So, I really think I want to be home. I just miss it so much. There are so many reasons, but I will only talk about a few right now. Everyone knows I am a homebody, I mean most people love their families, obviously, but I actually enjoy being around them all the time. That is why I went home during deployment. I was the child growing up who told her mom that she was going to live across the street when she grew up and now I am the ONLY one that doesn't live close to home, it's craziness. Yes, my brother was in the military for 14 years, so he was gone for quite awhile, my sister went to college and lived in California for a little while, but now they are all back home and I am so jealous. I want Abigail to know her grandparents, aunts, uncles and cousins. I miss my grandparents, I know I am running out of time with them, I hate being so far from home and them not getting to know Abigail and not having memories of Abigail with them. I miss having friends. Yes, I know a couple people here, are they friends? I don't know, would I call them if I needed something? Would they visit me in the hospital? Would they go see a movie with me, I don't know. They don't really know me and there just isn't enough time to get to know someone that you only see every once in awhile. I miss my friends at home, no I don't have a lot of friends, but I have a couple really great friends and I miss them. Do I hang out with them everyday? Nope, but I know if I needed them they'd be there in an instant, I miss that. A lot of people I know have or are having babies now so we could get together with or without the kids and we'd have something in common. I just want my own house. It's hard to feel like I'm home when this isn't really my home and I don't know where I'll be next. I know home is where the heart is and I love Vinnie and Abigail, but a large part of my heart is back home. I need my mom. I need her guidance and advice. All of her kids turned out awesome and I want to know how she did it! Also, I want to know my nieces, nephews, etc. My nieces don't even know who I am anymore and that sucks. They would never want to hang out with me because I am practically a stranger to them and I haven't even met my newest niece who was born in September. Well, that's my vent for now....

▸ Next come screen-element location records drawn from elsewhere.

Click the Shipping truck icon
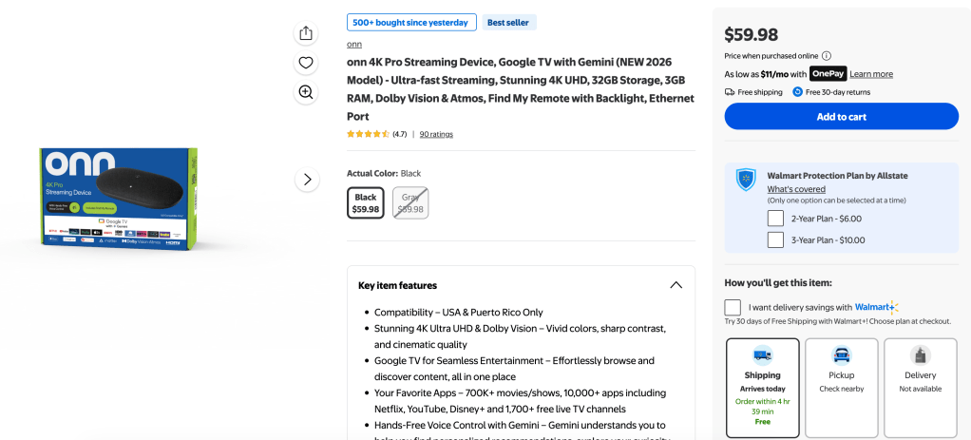Screen dimensions: 971x440 (762, 355)
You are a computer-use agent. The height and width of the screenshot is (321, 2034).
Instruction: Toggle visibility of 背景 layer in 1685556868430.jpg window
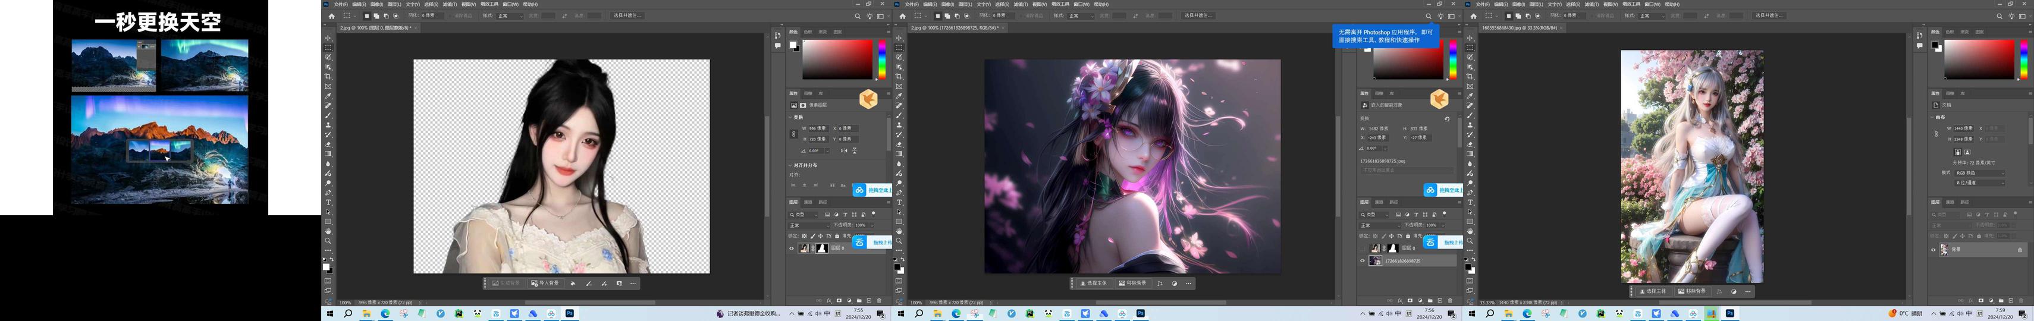[x=1934, y=250]
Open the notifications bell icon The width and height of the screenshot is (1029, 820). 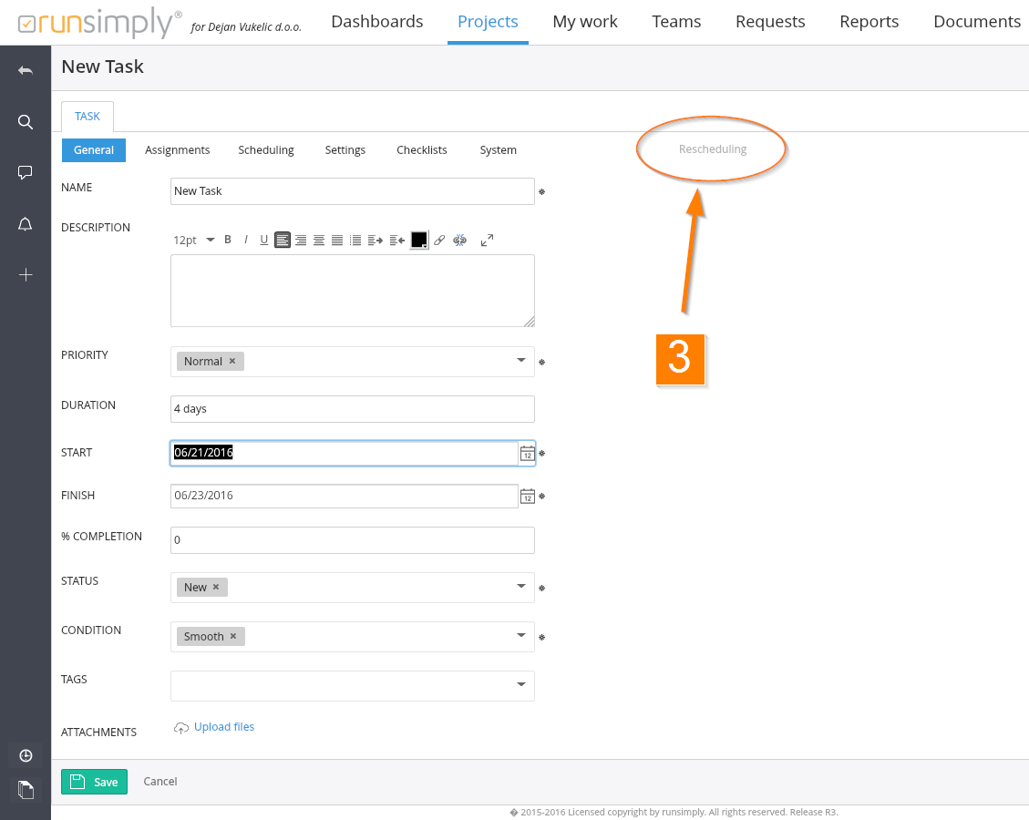pos(26,224)
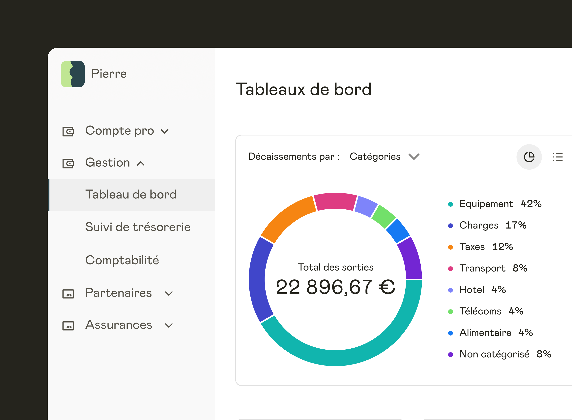This screenshot has width=572, height=420.
Task: Select Tableau de bord menu item
Action: 131,195
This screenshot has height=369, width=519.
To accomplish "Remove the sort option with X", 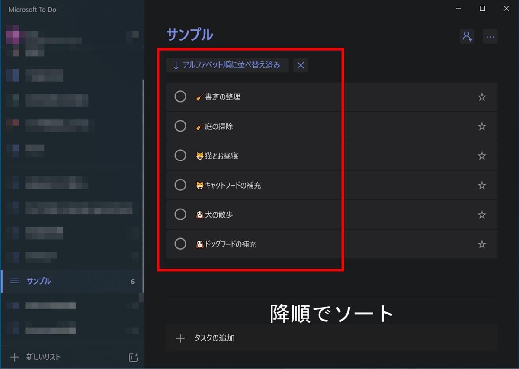I will tap(301, 65).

If we went home, I would get a job if I had to, no guarantee that I'd find one, but I'd do something, if I have to work at McDonald's I will. At least at home I have more references and more of a chance at finding something.
I don't know what Vinnie would do for work, I'm sure he could figure it out. He could get something temporarily while he's looking for something better, you know, don't wait out for the big kahuna, just take what you can get and then keep looking.
I know this won't happen, and if it does it won't happen for a long time, it's too scary to get out of the military and dive into the unknown, but we could make it work. We have the support of our families and could stay with them if we had to, we only have to be able to pay our non house related bills.